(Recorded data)
***
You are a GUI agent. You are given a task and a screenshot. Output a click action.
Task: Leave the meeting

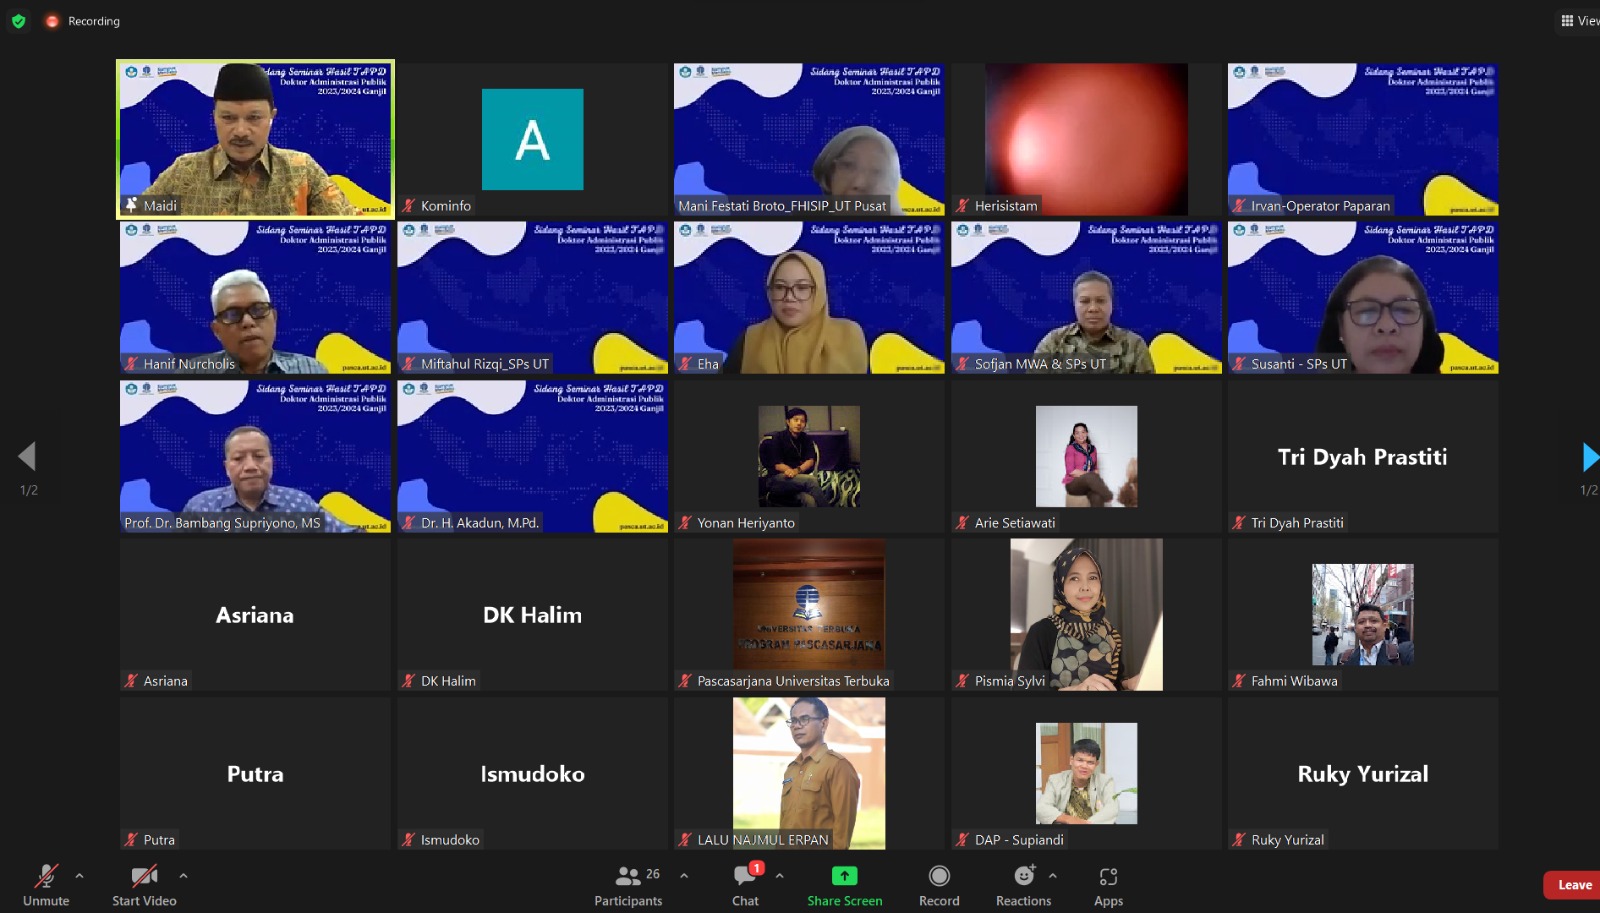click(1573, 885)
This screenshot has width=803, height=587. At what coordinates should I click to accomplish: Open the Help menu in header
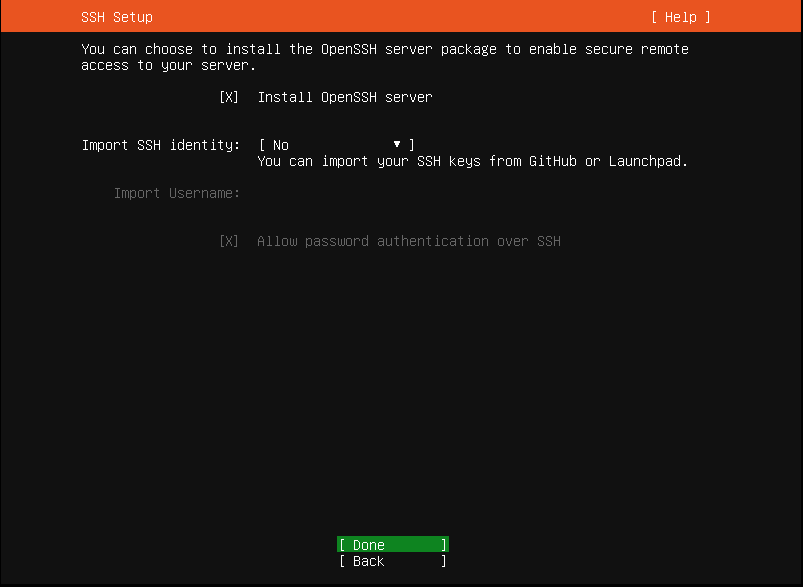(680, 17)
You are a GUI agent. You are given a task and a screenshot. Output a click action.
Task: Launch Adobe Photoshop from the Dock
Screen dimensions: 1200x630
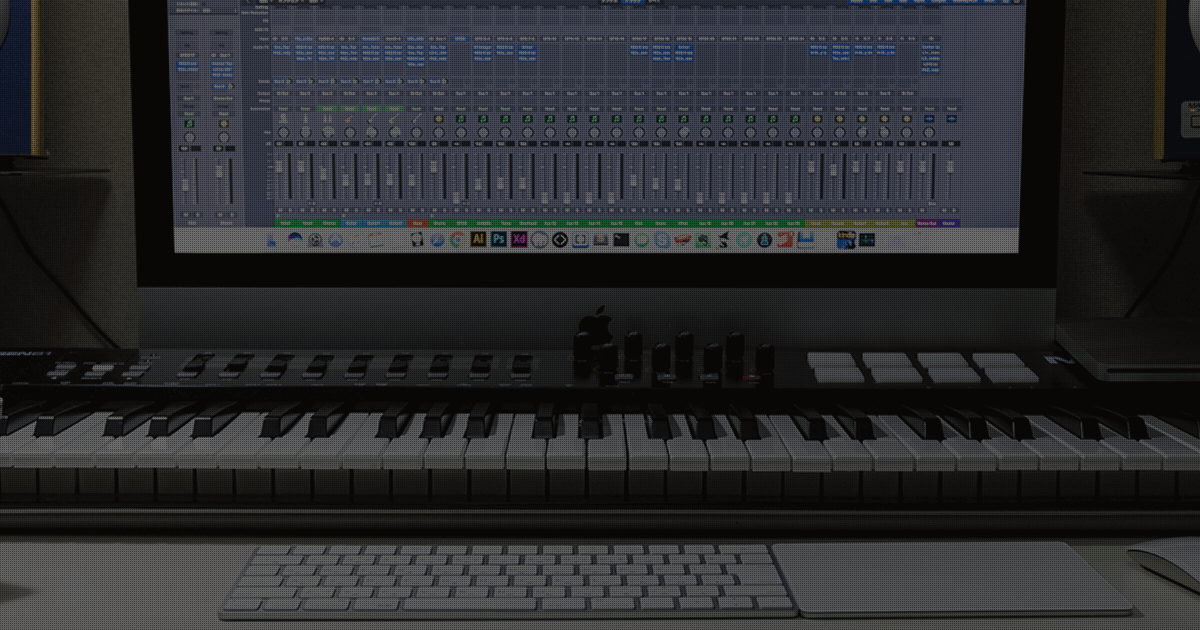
***
**WRITTEN REQUEST**
Rewrite the recorded data with every instance of "GUI agent" changed to "computer-use assistant" and nothing else altered. Leave out the pictures.

**THE REPLY**
You are a computer-use assistant. You are given a task and a screenshot. Output a click action.
Task: Leave the meeting

click(1573, 885)
This screenshot has width=803, height=587. At what coordinates should I click to accomplish: Open the Help menu in header
(680, 17)
You are a computer-use assistant. You are given a task and a screenshot. Output a click action.
Task: Launch Adobe Photoshop from the Dock
Screen dimensions: 1200x630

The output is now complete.